Ahausen: Bundesweiter Warntag am 10. September
Am 10. September ist es wieder so weit: In ganz Deutschland findet der bundesweite Warntag statt. In Ahausen (Landkreis Rotenburg (Wümme), Niedersachsen) und den umliegenden Gemeinden wird das Warnsystem auf Herz und Nieren geprüft. Genau um 11 Uhr starten die Warnungen. Die Menschen sollen dann Sirenen hören oder Nachrichten auf ihre Smartphones bekommen.

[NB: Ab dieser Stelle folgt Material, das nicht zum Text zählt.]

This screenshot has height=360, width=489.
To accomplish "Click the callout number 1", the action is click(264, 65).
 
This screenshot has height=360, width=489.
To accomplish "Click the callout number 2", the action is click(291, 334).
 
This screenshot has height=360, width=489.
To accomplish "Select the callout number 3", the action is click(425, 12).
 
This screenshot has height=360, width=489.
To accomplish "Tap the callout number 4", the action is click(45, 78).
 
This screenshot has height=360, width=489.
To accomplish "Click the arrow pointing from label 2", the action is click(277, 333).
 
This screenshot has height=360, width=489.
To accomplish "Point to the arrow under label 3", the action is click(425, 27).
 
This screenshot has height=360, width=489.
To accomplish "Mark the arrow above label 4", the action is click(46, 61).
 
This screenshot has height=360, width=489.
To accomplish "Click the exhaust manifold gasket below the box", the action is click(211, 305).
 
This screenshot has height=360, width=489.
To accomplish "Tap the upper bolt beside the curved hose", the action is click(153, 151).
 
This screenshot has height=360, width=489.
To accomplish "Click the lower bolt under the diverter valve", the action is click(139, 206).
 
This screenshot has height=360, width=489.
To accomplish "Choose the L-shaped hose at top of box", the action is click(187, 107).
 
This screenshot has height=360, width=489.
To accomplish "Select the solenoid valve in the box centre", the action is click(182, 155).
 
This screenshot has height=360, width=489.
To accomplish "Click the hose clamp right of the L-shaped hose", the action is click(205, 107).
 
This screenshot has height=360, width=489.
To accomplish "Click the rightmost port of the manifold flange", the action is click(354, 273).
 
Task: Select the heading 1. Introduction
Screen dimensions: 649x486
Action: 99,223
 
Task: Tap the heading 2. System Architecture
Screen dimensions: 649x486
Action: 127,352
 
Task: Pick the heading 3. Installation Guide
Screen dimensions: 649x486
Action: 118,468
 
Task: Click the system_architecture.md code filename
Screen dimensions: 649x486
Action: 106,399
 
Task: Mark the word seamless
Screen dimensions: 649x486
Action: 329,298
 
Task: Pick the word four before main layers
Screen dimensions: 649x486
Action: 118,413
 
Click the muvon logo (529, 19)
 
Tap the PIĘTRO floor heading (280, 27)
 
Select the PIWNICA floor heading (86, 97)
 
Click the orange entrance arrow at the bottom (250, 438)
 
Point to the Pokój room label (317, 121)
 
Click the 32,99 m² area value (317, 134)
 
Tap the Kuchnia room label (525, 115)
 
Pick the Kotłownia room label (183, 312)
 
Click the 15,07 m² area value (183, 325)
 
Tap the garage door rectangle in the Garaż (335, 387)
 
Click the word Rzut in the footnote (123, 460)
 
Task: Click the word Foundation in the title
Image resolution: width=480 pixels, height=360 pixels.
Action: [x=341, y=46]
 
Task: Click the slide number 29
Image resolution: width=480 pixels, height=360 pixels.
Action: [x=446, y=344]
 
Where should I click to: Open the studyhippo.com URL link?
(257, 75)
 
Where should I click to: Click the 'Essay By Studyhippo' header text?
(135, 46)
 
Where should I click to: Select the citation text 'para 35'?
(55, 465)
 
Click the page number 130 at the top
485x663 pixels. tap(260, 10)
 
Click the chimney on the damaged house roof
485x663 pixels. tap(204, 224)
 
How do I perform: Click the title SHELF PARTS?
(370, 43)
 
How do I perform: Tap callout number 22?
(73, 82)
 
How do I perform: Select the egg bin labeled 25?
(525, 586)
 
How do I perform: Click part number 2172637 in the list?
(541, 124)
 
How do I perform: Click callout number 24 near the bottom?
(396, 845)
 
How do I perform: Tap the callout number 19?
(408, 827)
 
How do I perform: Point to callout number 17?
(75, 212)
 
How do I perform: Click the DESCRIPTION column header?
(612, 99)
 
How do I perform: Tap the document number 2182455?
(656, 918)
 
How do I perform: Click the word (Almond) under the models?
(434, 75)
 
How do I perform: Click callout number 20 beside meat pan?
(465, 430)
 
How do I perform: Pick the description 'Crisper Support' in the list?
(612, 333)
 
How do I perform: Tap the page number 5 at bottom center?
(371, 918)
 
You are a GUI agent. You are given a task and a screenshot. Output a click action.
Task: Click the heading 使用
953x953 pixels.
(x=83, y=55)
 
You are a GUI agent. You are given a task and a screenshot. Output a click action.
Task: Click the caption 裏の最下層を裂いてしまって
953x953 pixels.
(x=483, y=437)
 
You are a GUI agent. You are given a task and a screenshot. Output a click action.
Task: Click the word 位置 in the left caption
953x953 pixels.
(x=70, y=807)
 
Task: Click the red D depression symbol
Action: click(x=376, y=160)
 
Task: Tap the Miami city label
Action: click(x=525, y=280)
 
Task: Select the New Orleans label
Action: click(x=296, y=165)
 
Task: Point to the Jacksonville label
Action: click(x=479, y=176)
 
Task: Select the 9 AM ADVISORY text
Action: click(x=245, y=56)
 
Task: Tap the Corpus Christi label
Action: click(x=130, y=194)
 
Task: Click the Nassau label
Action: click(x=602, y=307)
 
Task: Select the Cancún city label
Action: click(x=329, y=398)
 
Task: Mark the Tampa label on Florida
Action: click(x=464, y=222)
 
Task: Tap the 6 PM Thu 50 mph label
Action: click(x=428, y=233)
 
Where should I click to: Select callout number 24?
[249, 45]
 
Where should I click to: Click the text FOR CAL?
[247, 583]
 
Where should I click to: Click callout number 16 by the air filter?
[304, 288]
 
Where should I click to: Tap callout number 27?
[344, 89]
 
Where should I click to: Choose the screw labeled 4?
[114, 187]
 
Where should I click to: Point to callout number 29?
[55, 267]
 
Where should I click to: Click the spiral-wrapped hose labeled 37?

Das Ziel ist einfach: Die Leute sollen wissen, wie eine Warnung klingt und was sie im Notfall tun müssen. So wird zum Beispiel geübt, wie man bei Hochwasser, schweren Stürmen oder Großbränden richtig reagiert. Gegen 11.45 Uhr soll dann die Entwarnung erfolgen.
Im Landkreis Rotenburg (Wümme) gibt es insgesamt rund 270 Sirenen. Da einige davon gerade gewartet oder repariert werden, kann es sein, dass man an manchen Stellen nichts hört. In den Städten Rotenburg (Wümme) und Bremervörde bleiben die Sirenen auf den Dächern stumm. Dort fahren stattdessen Fahrzeuge mit Lautsprechern durch die Straßen und geben die Warnsignale ab. Diese mobilen Anlagen werden von Trupps der Ortsfeuerwehren aus Iselersheim und Rotenburg (Wümme) bedient.
Wer wissen will, was die Signale bedeuten: Ein auf- und abschwellender Heulton über eine Minute bedeutet Gefahr. In diesem Fall sollte man sofort das Radio einschalten und auf Durchsagen achten. Ein durchgehender Heulton für eine Minute bedeutet hingegen, dass alles wieder sicher ist.
Damit die Warnung auf dem Handy ankommt, müssen die Nutzer darauf achten, dass alle Updates installiert sind und das Gerät nicht im Flugmodus ist. Wer die App NINA nutzt, bekommt ebenfalls eine Meldung. Wer seine Erfahrungen mit dem Test teilen möchte, kann an einer Umfrage unter www.warntag-umfrage.de teilnehmen.